*Dataset entries*
[Begin]

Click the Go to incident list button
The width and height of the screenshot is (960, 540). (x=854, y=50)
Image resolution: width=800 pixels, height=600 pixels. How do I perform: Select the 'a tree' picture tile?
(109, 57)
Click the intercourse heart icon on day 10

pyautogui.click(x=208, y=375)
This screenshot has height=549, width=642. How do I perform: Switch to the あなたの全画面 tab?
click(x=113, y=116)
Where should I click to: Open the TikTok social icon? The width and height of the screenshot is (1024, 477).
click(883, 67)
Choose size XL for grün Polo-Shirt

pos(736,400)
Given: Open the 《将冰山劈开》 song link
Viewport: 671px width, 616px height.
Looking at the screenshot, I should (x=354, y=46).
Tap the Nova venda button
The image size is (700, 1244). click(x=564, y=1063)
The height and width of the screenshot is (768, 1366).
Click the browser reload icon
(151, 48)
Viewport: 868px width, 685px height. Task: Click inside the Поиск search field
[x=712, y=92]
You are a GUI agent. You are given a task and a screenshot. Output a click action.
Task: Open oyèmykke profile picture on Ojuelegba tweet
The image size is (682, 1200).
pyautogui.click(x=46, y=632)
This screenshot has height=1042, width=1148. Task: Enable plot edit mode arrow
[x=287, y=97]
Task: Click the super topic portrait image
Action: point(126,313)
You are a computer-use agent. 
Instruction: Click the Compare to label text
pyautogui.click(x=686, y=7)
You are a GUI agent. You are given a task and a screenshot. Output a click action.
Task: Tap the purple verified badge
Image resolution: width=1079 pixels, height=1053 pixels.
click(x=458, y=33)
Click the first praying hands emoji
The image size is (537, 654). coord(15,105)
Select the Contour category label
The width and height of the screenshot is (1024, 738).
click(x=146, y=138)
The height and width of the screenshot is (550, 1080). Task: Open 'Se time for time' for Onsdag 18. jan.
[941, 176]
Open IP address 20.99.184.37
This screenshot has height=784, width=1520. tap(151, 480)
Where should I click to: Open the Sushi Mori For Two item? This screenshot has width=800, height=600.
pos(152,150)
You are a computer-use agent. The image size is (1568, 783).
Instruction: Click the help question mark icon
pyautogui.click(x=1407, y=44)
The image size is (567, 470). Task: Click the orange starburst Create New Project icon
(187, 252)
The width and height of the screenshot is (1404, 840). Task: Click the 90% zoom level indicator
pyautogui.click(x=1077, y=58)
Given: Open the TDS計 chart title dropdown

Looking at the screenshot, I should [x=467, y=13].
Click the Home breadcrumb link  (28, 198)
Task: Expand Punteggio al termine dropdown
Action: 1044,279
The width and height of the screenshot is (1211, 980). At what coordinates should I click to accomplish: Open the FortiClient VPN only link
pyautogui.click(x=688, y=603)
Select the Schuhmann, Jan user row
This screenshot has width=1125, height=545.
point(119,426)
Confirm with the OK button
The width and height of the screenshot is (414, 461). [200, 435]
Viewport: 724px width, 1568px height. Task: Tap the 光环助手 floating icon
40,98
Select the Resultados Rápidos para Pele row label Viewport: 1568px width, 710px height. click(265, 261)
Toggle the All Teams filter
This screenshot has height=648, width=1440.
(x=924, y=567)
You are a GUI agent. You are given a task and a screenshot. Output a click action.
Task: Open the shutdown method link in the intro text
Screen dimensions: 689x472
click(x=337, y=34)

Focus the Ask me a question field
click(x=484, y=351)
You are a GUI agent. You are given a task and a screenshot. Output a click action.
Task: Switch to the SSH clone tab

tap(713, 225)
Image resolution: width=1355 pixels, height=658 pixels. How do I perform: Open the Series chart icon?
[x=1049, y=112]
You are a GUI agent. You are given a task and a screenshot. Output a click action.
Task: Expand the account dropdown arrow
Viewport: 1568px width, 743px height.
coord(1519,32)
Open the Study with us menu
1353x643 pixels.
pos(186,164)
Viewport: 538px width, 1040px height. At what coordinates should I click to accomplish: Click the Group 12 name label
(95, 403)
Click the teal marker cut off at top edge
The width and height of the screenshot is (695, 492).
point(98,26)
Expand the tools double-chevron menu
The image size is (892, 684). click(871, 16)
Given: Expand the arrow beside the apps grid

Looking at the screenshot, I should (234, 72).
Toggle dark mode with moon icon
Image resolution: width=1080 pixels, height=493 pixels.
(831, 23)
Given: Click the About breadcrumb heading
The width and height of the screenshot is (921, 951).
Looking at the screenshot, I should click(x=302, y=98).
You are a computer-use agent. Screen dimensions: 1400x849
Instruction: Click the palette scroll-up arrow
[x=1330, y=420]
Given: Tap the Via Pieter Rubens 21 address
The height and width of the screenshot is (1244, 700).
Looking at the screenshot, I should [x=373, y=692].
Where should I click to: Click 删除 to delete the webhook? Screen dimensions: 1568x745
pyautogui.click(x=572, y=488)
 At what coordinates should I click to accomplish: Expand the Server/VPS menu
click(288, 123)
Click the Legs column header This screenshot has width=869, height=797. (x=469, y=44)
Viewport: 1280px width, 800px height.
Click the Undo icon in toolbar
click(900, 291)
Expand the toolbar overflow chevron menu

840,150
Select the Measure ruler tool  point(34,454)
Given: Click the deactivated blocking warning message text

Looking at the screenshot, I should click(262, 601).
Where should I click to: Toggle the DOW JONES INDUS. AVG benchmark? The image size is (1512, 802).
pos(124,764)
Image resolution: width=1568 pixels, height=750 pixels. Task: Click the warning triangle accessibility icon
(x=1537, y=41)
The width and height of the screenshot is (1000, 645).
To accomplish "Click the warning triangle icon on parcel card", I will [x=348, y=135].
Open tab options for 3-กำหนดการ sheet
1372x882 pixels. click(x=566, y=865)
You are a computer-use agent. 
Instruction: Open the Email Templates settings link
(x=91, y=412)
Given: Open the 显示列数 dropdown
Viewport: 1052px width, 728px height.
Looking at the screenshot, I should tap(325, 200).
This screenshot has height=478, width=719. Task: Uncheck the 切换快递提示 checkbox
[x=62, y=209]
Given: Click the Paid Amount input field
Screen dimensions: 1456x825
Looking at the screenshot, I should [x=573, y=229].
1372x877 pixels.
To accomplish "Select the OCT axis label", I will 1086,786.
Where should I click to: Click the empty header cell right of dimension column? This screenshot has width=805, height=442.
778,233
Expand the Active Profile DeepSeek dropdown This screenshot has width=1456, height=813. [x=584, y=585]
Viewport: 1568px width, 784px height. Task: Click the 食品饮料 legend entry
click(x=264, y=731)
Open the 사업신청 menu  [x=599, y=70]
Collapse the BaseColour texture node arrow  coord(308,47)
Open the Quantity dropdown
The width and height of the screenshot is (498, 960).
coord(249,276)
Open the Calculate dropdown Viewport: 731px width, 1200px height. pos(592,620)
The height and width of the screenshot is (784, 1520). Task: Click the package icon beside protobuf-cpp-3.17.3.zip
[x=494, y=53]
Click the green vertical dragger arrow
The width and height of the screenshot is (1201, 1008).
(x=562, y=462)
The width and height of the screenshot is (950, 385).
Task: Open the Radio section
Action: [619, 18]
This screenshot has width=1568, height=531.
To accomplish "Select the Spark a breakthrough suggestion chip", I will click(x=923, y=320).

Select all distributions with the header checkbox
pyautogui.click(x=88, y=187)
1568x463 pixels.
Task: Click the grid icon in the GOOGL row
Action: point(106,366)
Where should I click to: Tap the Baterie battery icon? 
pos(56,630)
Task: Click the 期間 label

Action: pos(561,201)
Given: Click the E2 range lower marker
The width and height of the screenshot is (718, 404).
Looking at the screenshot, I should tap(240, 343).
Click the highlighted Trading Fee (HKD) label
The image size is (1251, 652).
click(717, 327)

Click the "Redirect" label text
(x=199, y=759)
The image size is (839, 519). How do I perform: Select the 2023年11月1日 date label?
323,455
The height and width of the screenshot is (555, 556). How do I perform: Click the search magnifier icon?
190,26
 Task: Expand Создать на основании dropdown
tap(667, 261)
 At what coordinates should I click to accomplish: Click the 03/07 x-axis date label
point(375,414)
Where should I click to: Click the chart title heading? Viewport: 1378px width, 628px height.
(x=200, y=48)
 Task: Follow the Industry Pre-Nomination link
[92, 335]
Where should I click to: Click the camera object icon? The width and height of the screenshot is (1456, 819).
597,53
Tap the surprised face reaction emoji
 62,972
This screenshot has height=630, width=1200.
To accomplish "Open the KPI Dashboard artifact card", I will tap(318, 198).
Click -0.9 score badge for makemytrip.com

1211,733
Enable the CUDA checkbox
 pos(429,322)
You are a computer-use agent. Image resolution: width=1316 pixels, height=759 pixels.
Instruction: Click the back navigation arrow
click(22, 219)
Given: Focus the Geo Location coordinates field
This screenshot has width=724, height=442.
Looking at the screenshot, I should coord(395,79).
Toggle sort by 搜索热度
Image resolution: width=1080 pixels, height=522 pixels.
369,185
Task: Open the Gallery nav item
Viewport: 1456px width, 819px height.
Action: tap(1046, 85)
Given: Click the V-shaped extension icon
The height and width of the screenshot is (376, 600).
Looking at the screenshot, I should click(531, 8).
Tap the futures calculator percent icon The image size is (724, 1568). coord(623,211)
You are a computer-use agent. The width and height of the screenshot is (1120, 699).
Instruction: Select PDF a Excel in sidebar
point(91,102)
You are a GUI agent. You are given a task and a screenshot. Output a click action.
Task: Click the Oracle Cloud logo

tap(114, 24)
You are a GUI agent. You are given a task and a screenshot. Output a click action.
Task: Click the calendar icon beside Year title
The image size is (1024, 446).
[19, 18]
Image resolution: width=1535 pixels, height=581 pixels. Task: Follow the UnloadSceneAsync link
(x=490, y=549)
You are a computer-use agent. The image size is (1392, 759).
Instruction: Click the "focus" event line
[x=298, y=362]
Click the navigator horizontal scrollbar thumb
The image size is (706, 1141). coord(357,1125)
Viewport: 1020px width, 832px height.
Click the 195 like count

[End]

*Written exercise*
Starting at the line that contains "Task: Follow the Industry" and continuing through the end of the material, rewrite each line as a row of a Markdown table with the columns Row and Line, skipping blank lines.

*Output*
| Row | Line |
|---|---|
| 1 |  Task: Follow the Industry Pre-Nomination link |
| 2 | [92, 335] |
| 3 | Where should I click to: Click the camera object icon? The width and height of the screenshot is (1456, 819). |
| 4 | 597,53 |
| 5 | Tap the surprised face reaction emoji |
| 6 |  62,972 |
| 7 | This screenshot has height=630, width=1200. |
| 8 | To accomplish "Open the KPI Dashboard artifact card", I will tap(318, 198). |
| 9 | Click -0.9 score badge for makemytrip.com |
| 10 | 1211,733 |
| 11 | Enable the CUDA checkbox |
| 12 |  pos(429,322) |
| 13 | You are a computer-use agent. Image resolution: width=1316 pixels, height=759 pixels. |
| 14 | Instruction: Click the back navigation arrow |
| 15 | click(22, 219) |
| 16 | Given: Focus the Geo Location coordinates field |
| 17 | This screenshot has width=724, height=442. |
| 18 | Looking at the screenshot, I should coord(395,79). |
| 19 | Toggle sort by 搜索热度 |
| 20 | Image resolution: width=1080 pixels, height=522 pixels. |
| 21 | 369,185 |
| 22 | Task: Open the Gallery nav item |
| 23 | Viewport: 1456px width, 819px height. |
| 24 | Action: tap(1046, 85) |
| 25 | Given: Click the V-shaped extension icon |
| 26 | The height and width of the screenshot is (376, 600). |
| 27 | Looking at the screenshot, I should click(531, 8). |
| 28 | Tap the futures calculator percent icon The image size is (724, 1568). coord(623,211) |
| 29 | You are a computer-use agent. The width and height of the screenshot is (1120, 699). |
| 30 | Instruction: Select PDF a Excel in sidebar |
| 31 | point(91,102) |
| 32 | You are a GUI agent. You are given a task and a screenshot. Output a click action. |
| 33 | Task: Click the Oracle Cloud logo |
| 34 | tap(114, 24) |
| 35 | You are a GUI agent. You are given a task and a screenshot. Output a click action. |
| 36 | Task: Click the calendar icon beside Year title |
| 37 | The image size is (1024, 446). |
| 38 | [19, 18] |
| 39 | Image resolution: width=1535 pixels, height=581 pixels. Task: Follow the UnloadSceneAsync link |
| 40 | (x=490, y=549) |
| 41 | You are a computer-use agent. The image size is (1392, 759). |
| 42 | Instruction: Click the "focus" event line |
| 43 | [x=298, y=362] |
| 44 | Click the navigator horizontal scrollbar thumb |
| 45 | The image size is (706, 1141). coord(357,1125) |
| 46 | Viewport: 1020px width, 832px height. |
| 47 | Click the 195 like count |